The discovery of the South African variant B.1.351 was first reported globally in December 2020 in two countries namely South Africa and the United Kingdom.

Since early 2021, the existence of such variants has also been reported to have spread to other countries, including the United States, Canada, Germany, Australia and South Korea.

The South African variant carries a mutation, called N501Y, that appears to make it more contagious or easy to spread.

However, Dr Noor Hisham said the South African variant in Malaysia does not have the H69_V70del mutation that has been detected in the UK variant known as B.1.1.7.

He said that the Kuala Langat District Health Office, together with the Sepang District Health Office as well as the Institute of Medical Research will continue to perform viral genome sequencing from clinical samples to monitor the presence of this variant as well as other variants.

“From early January 2021 to the end of March 2021, a total of 117 full genome sequences of SARS-CoV-2 were obtained for various Covid-19 mutations.

“Meanwhile, for the year 2020, a total of 144 genome sequences have been uploaded in the database system on the GISAID site,” he said.

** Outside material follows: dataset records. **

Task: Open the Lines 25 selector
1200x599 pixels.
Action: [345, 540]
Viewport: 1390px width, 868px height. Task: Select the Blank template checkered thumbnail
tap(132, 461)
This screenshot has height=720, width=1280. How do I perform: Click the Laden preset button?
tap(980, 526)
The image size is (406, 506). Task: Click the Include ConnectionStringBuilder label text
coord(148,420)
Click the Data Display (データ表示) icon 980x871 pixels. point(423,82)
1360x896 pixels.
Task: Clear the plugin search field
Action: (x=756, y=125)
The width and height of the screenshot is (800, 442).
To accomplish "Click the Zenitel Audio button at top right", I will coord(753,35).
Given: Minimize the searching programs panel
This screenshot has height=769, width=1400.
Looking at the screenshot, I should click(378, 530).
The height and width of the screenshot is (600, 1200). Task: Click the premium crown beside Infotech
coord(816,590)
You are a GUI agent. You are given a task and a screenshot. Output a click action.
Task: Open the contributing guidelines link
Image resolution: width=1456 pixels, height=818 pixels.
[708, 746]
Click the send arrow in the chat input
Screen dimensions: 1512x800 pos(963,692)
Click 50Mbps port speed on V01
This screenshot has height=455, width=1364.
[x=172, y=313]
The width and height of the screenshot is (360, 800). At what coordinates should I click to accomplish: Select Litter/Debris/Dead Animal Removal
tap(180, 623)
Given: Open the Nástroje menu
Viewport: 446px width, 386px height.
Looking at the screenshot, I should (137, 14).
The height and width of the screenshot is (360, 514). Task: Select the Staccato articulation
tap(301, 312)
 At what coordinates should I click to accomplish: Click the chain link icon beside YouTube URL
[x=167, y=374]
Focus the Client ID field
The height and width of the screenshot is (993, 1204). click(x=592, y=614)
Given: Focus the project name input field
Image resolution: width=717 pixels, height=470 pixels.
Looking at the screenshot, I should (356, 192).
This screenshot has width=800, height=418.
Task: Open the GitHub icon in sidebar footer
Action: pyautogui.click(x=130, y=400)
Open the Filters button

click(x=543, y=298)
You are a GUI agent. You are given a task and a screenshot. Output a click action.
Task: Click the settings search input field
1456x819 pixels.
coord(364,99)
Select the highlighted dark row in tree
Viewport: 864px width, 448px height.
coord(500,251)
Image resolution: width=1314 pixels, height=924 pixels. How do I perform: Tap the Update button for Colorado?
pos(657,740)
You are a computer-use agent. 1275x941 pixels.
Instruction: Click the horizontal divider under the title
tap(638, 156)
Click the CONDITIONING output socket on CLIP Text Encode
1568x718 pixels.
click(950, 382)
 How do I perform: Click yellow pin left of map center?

International media have reported that there is no evidence so far that the South Africa variant causes more serious illness for the vast majority of people who become infected. As with the original version, the risk is highest for people who are elderly or have significant underlying health conditions.

However, there are concerns it can spread more readily and vaccines may not work quite as well against it.

Early reports from the vaccine manufacturers as well as multiple countries however denies this, saying the vaccine has proven its effectiveness in preventing the strain to reinfect those who had completed the dosage.